First Lieutenant César Luis González (June 10, 1919 – November 22, 1943) was an officer in the United States Army Air Forces during World War II. Gonzalez was the first Puerto Rican pilot in the United States Army Air Forces, one of the first to participate in the July 1943 invasion of Sicily, and the first Puerto Rican pilot to die in World War II. His name is listed on the "Roll of Honor" of the 314th Troop Carrier Group World War II and his hometown Adjuntas and the capital of Puerto Rico, San Juan, have honored his memory by naming a street after him.

==Early years==
González (birth name: César Luis González Cardona ) was born to Felix Gonzalez and Augusta Cardona in the town of Adjuntas which is located in the mid-western section of Puerto Rico. He was one of five siblings who were raised in the family farm. González received his primary and secondary education at Escuela Secundaria Armstrong and Ponce High School in the town of Ponce.

His uncle wanted him to study engineering at the University of Puerto Rico in Mayagüez, however he decided that he would prefer to become an aviator. González saved the money which he earned while working with his uncle with the intention of going to an aviation school in California.

González made use of the Civilian Pilot Training Program, a federal program which came about with the approval of the Civil Aeronautics Act of 1938. The CPTP used the classrooms of the California Flyers School of Aviation at Inglewood, California, which was supported by government funds and which provided a pool of young civilian pilots who could be available for military service if war came. Executive Order 8974, which was signed on December 12, 1941, transferred the CPTP into a wartime program under the War Training Service (WTS). All WTS graduates were then required to sign a contract agreeing to enter the military following graduation.

==World War II==
Upon the outbreak of World War II, González joined the United States Army and was assigned to the United States Army Air Forces (USAAF), a component of the United States Army, at Albuquerque, New Mexico, where he received advanced aviator training. The USAAF was the military aviation arm of the United States of America during and immediately after World War II. After completing his training he was commissioned a Second Lieutenant and assigned to the 12th Air Force / 52nd Troop Carrier Wing / 314 Troop Transport Group / 32nd Squadron.

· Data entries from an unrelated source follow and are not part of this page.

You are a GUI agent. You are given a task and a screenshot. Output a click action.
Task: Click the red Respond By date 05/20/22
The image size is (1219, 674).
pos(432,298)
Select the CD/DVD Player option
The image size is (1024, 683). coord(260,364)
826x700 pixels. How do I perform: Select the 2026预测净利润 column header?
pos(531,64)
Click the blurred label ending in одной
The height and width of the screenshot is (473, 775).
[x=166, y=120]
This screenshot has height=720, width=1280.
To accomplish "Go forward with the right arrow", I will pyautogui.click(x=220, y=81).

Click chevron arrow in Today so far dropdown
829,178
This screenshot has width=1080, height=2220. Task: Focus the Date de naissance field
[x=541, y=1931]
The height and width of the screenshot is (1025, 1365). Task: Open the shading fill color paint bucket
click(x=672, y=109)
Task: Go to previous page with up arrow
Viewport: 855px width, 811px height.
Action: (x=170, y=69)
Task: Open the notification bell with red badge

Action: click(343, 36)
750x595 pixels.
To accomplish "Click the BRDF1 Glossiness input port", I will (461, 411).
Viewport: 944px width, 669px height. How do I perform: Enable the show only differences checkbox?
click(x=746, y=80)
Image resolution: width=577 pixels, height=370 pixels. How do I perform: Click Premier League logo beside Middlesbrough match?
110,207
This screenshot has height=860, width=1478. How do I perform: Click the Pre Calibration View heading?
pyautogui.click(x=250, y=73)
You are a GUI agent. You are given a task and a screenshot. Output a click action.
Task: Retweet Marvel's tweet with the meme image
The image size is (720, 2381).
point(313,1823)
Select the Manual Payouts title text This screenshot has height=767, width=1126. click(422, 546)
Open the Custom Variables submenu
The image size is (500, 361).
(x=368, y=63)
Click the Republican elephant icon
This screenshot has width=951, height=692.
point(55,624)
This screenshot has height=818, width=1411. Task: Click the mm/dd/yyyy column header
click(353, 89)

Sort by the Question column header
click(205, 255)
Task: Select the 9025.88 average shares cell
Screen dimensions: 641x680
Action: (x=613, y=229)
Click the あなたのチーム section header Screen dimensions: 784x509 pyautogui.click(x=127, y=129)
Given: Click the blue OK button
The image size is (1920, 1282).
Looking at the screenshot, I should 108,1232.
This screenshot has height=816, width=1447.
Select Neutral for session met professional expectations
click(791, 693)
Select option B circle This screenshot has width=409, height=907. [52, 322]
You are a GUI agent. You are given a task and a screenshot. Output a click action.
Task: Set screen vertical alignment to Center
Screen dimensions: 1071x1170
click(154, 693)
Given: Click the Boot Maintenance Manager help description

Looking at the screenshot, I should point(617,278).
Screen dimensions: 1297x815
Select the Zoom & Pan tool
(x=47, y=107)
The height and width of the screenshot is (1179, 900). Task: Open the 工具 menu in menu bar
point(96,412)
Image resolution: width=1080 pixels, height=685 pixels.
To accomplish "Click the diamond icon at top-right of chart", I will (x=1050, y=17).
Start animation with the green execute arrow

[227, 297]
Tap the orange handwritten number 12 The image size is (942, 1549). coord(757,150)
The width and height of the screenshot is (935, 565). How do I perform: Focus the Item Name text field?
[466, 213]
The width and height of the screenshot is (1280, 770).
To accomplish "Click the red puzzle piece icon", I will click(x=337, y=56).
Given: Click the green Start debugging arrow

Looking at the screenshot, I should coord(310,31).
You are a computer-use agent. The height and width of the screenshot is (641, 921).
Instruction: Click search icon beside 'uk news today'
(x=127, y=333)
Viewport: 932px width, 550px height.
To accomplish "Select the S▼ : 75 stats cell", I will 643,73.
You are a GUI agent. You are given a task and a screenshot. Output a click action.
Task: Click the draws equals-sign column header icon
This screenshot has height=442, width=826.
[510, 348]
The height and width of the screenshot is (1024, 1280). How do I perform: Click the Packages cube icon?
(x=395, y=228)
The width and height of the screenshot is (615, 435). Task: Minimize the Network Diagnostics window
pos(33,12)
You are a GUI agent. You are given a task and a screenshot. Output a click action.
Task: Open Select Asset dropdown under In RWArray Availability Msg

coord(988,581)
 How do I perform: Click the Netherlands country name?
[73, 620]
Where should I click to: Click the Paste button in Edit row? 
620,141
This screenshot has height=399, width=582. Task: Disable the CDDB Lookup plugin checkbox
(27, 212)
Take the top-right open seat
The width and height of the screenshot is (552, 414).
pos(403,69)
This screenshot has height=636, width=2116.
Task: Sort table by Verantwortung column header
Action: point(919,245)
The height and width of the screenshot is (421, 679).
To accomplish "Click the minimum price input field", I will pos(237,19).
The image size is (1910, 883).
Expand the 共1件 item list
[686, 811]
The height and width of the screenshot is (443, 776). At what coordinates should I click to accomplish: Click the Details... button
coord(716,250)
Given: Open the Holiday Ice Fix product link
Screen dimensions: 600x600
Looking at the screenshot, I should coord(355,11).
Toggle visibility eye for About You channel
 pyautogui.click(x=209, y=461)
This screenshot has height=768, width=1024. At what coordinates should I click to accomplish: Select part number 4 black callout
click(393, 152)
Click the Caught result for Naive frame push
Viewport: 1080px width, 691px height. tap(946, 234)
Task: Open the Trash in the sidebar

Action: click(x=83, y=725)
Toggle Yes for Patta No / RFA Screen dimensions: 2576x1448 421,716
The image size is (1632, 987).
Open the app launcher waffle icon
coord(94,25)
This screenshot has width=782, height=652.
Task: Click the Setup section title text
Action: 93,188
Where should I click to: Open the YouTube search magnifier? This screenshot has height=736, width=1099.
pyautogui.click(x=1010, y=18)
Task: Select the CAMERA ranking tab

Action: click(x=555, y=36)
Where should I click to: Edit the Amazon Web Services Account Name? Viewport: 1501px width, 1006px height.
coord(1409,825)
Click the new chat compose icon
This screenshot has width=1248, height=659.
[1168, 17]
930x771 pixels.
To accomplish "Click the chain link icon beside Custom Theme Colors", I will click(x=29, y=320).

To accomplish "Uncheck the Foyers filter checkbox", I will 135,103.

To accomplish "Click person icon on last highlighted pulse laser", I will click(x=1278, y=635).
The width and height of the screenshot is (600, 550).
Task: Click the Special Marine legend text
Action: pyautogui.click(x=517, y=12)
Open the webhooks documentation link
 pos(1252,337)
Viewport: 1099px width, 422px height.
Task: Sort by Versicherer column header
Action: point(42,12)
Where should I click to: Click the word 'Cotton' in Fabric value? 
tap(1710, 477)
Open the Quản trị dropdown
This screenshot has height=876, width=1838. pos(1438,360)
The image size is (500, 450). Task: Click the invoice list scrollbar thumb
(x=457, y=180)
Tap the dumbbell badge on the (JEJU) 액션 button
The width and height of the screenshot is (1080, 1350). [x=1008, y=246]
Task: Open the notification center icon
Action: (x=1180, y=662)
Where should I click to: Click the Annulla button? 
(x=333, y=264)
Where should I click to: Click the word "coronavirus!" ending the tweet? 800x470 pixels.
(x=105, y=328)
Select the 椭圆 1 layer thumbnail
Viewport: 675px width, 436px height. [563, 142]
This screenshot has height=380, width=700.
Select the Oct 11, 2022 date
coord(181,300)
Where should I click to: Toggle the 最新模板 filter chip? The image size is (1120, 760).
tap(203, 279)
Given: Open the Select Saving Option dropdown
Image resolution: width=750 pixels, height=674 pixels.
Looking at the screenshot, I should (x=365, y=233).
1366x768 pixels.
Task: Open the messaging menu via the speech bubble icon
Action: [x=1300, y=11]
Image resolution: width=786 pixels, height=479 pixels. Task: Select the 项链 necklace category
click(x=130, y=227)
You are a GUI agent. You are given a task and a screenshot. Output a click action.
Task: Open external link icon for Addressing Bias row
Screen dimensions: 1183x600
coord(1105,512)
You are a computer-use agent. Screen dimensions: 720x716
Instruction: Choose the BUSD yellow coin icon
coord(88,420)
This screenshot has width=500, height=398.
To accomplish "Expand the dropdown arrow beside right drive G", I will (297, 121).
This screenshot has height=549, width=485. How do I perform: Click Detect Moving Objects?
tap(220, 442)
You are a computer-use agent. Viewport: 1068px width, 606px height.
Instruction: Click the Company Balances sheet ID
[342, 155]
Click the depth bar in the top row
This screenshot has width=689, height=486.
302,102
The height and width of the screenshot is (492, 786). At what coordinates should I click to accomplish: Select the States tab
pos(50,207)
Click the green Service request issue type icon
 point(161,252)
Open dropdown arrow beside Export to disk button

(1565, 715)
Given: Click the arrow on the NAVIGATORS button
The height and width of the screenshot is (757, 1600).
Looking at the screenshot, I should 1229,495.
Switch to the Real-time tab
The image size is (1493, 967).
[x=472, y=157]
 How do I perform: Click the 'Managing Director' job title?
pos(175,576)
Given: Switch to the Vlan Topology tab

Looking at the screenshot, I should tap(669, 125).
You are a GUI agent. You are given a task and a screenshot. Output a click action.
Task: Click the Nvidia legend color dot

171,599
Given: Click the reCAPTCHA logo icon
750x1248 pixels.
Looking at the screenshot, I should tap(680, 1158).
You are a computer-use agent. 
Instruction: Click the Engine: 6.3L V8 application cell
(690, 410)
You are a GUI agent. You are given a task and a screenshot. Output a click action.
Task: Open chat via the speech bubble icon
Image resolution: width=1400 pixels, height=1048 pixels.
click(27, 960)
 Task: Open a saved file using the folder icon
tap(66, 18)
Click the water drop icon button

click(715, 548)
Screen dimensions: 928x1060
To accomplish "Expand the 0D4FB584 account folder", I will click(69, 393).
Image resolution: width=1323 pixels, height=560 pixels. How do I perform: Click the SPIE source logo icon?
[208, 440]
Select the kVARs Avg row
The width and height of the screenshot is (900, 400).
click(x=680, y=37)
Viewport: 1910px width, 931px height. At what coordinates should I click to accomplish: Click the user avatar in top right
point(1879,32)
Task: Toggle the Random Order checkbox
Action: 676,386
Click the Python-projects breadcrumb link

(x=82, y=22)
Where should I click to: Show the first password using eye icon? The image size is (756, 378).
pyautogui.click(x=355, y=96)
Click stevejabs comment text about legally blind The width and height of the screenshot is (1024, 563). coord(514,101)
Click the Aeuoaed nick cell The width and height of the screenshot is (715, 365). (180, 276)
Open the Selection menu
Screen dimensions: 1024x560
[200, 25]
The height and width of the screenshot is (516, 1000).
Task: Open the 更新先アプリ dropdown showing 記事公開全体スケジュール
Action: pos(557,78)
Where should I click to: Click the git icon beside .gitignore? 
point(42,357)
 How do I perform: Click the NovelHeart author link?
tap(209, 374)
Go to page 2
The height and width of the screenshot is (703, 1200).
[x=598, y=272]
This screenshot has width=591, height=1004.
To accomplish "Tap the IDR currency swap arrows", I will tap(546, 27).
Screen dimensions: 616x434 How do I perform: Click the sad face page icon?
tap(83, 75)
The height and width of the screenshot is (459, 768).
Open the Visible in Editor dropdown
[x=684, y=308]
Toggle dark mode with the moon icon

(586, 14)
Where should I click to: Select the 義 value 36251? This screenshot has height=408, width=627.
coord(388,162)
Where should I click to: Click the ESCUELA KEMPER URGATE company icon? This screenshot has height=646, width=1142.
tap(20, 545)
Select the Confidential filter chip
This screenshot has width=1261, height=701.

The 12th Air Force was established in the United States during World War II to be the Army Air Forces air component of Operation Torch. In 1942, the 12th Air Force initially moved to England for training. In November 1942, it was transferred to Tunisia under the command of Lieutenant General Carl Spaatz. The 314th Transport Group was activated on March 2, 1942 and renamed 314th Troop Carrier Group in July 1942. The 314th used C-47's and C-53's in preparing for duty overseas and was moved to French Morocco of the Mediterranean theater in May 1943 and assigned to the 12th Air Force. Operating in Tunisia, the 32nd TCS successfully flew its first airborne assault on Sicily.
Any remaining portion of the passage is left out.